On Fri, 28 Jan 2022, Miklos Szeredi wrote:
> On Thu, 27 Jan 2022 at 03:47, NeilBrown <neilb@suse.de> wrote:
> >
> > inode_congested() reports if the backing-device for the inode is
> > congested.  Few bdi report congestion any more, only ceph, fuse, and
> > nfs.  Having support just for those is unlikely to be useful.
> >
> > The places which test inode_congested() or it variants like
> > inode_write_congested(), avoid initiating IO if congestion is present.
> > We now have to rely on other places in the stack to back off, or abort
> > requests - we already do for everything except these 3 filesystems.
> >
> > So remove inode_congested() and related functions, and remove the call
> > sites, assuming that inode_congested() always returns 'false'.
> 
> Looks to me this is going to "break" fuse; e.g. readahead path will go
> ahead and try to submit more requests, even if the queue is getting
> congested.   In this case the readahead submission will eventually
> block, which is counterproductive.
> 
> I think we should *first* make sure all call sites are substituted
> with appropriate mechanisms in the affected filesystems and as a last
> step remove the superfluous bdi congestion mechanism.
> 
> You are saying that all fs except these three already have such
> mechanisms in place, right?  Can you elaborate on that?

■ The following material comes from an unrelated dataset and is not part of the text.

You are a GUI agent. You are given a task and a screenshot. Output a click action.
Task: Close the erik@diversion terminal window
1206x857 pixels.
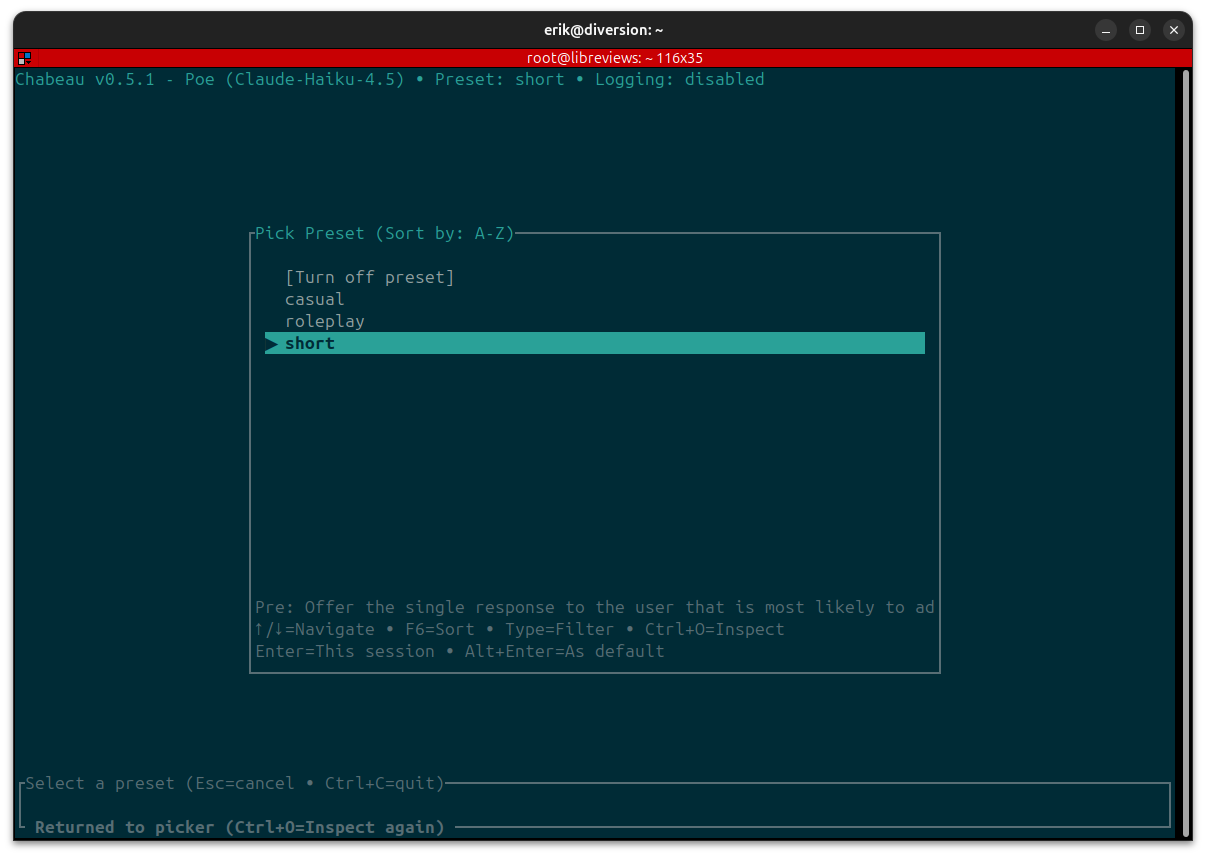coord(1174,30)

Not much.  I haven't looked into how other filesystems cope, I just know
that they must because no other filesystem ever has a congested bdi
(with one or two minor exceptions, like filesystems over drbd).

Surely read-ahead should never block.  If it hits congestion, the
read-ahead request should simply fail.  block-based filesystems seem to
set REQ_RAHEAD which might get mapped to REQ_FAILFAST_MASK, though I
don't know how that is ultimately used.

Maybe fuse and others should continue to track 'congestion' and reject
read-ahead requests when congested.
Maybe also skip WB_SYNC_NONE writes..

Or maybe this doesn't really matter in practice...  I wonder if we can
measure the usefulness of congestion.

Thanks,
NeilBrown